After my sweetgum “education”, it was clear that some wood is just not going to dry straight. Certain species always dry wonky. Flatsawn sycamore, elm and cottonwood all come to mind, along with the sweetgum, as bad actors. If quartersawn, they are all more stable, but if flatsawn, all bets are off. I always say that flatsawn sycamore dries like a potato chip. Elm and cottonwood dry more like thinly sliced potatoes that are fried in oil.

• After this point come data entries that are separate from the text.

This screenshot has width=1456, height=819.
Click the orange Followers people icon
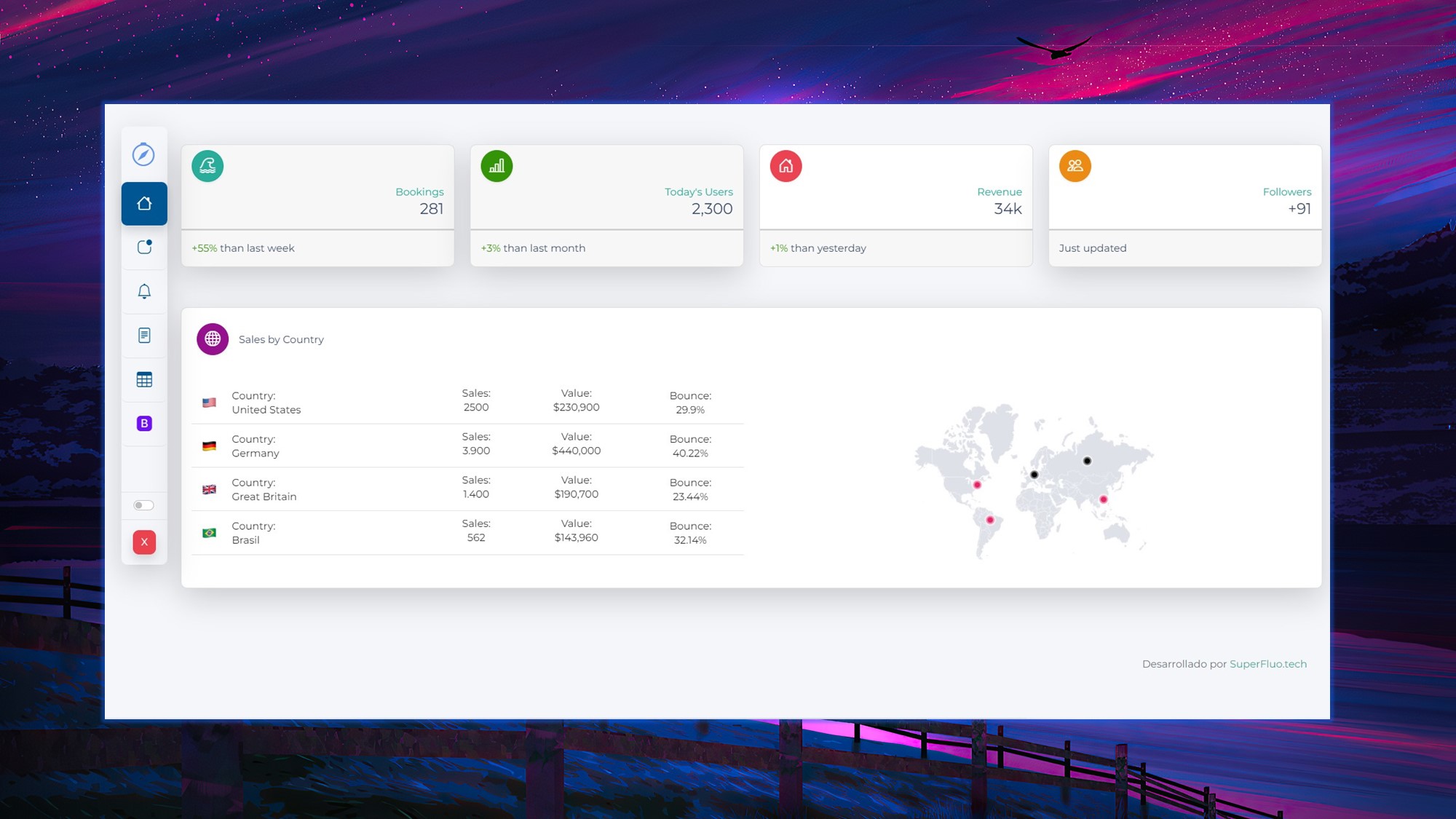[x=1075, y=166]
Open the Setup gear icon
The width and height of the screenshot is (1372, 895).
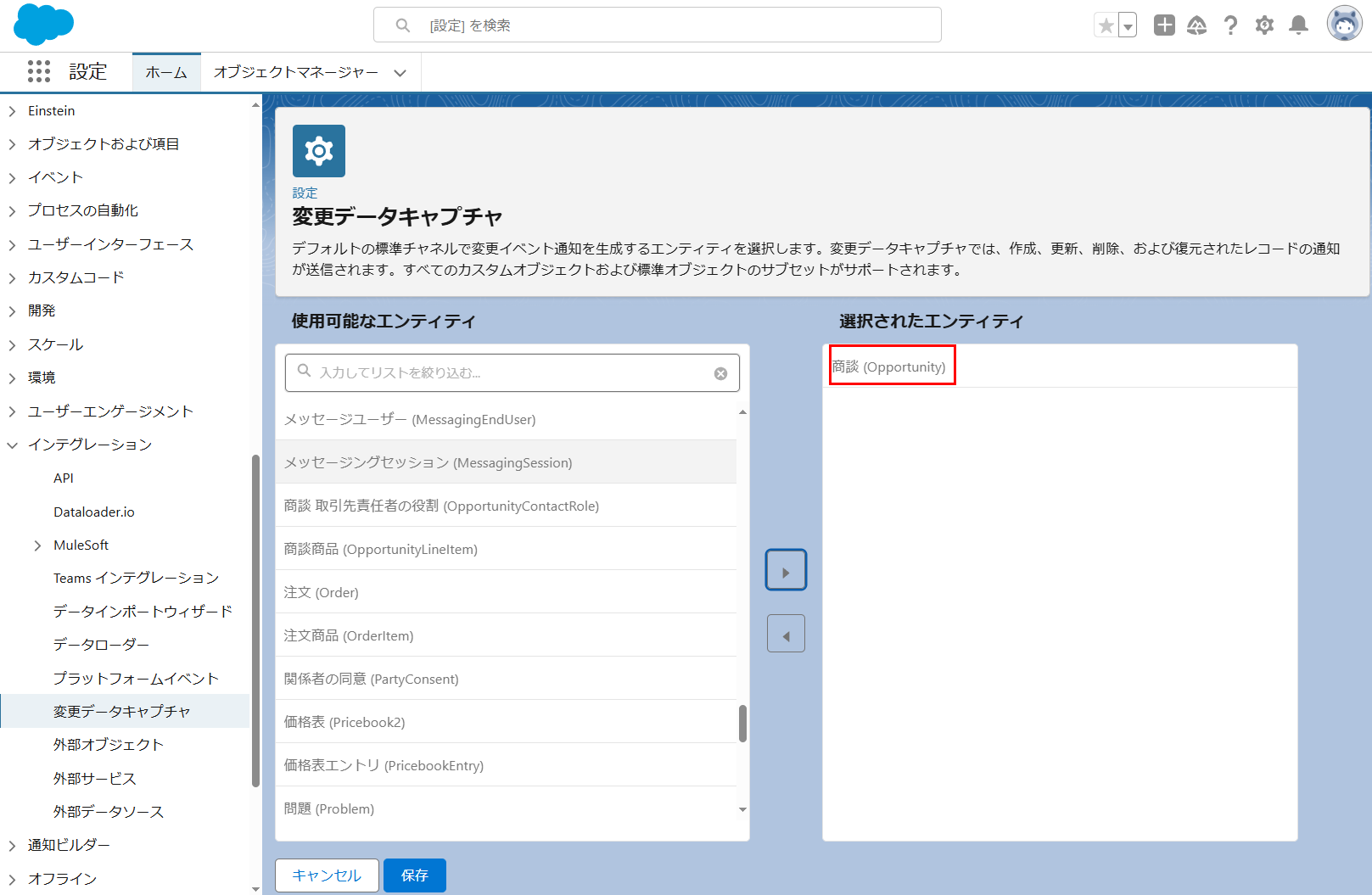[x=1264, y=25]
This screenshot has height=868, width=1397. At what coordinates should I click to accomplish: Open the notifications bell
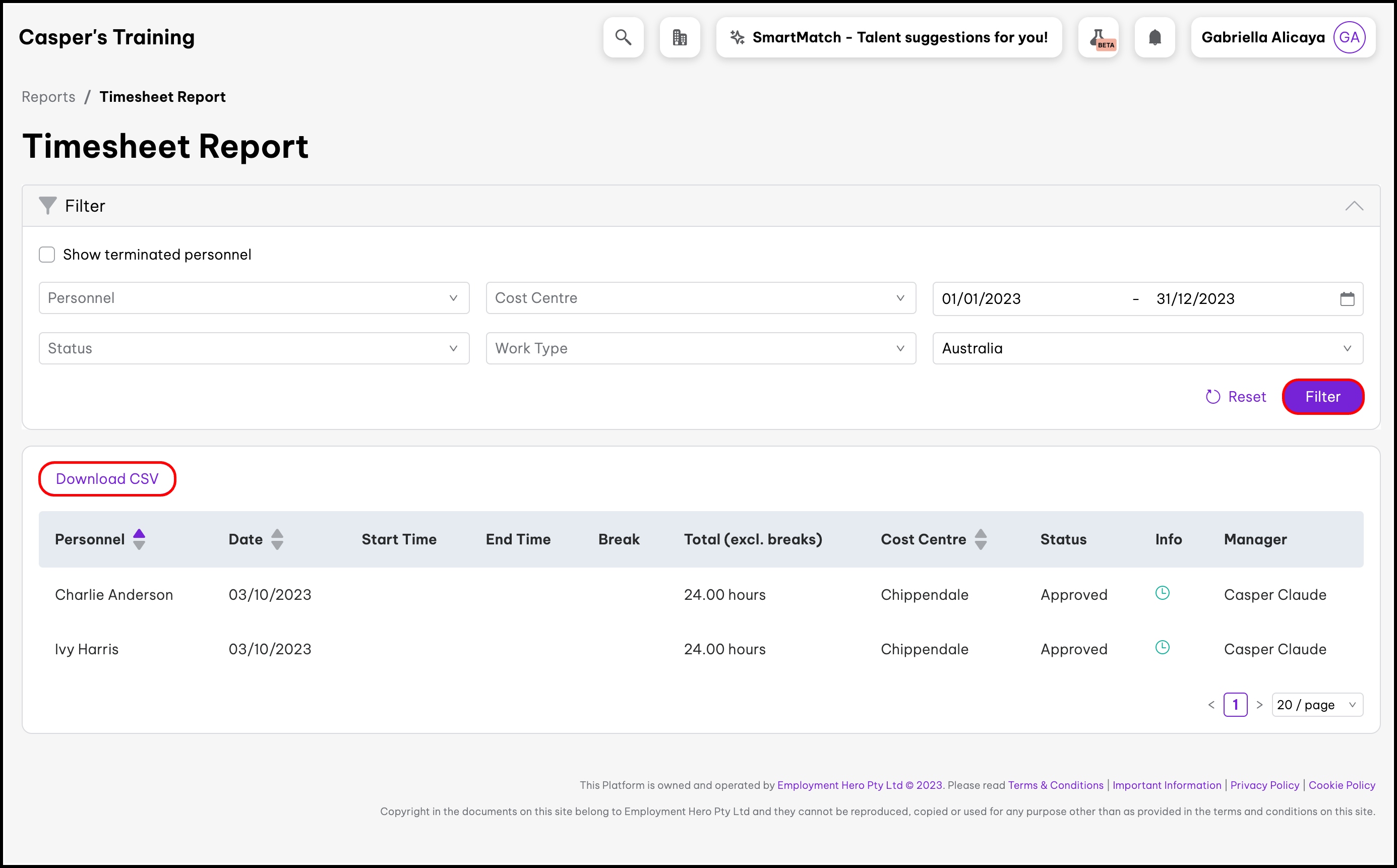(1155, 37)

And, it isn’t just certain species that twist. Branches or trees that grew with a lean will dry crooked, even if they came from normally cooperative species. Certain areas within the good lumber can dry crooked too. Wood around a branch or crotch always dries spastic because the grain of the wood is flowing in many different directions. And, the lumber can still dry crooked if the lumber isn’t cut with the pith of the tree down the center of the board. There are just too many forces in the world trying to make the lumber unstraight.
The last one, and the one that I cannot defeat, is the tree with a twist. Not twisted lumber, but a twisted tree. The twist gets in the tree as it grows, and it twists the lumber as it dries. I have seen it in may different hardwood trees and the resulting lumber is always twisted. This past summer, I took a photo of a dead sycamore that showed off this “death-twist”, which would make an already cantankerous lumber throw an off-the-charts fit. It is easily identified by looking at the surface checks in this dried out log.
Click on any photo to enlarge.
Sycamore doesn’t always look like this. The grain is normally wavy, which makes the lumber dry unflat, but it isn’t usually twisted. This tree is very, very twisted and will dry with a pronounced twist in every board. It is best left as a decoration in the field. The good news is that this twist is usually obvious, even when the bark is on the tree. The bark will have the same twisted lines as the log, and let you know that it isn’t worth milling.
In the world of sawmilling, however, very few logs come right out and announce that they are going to twist. They don’t say, “Don’t waste your time cutting me, idiot!” Many logs and pieces of lumber look good but end up doing what they want, and you have to accept that some lumber just won’t dry flat. I still do everything I can to make the lumber dry straight, but I know now that crooked lumber is part of life and, in the meantime, I have become really good friends with my jointer.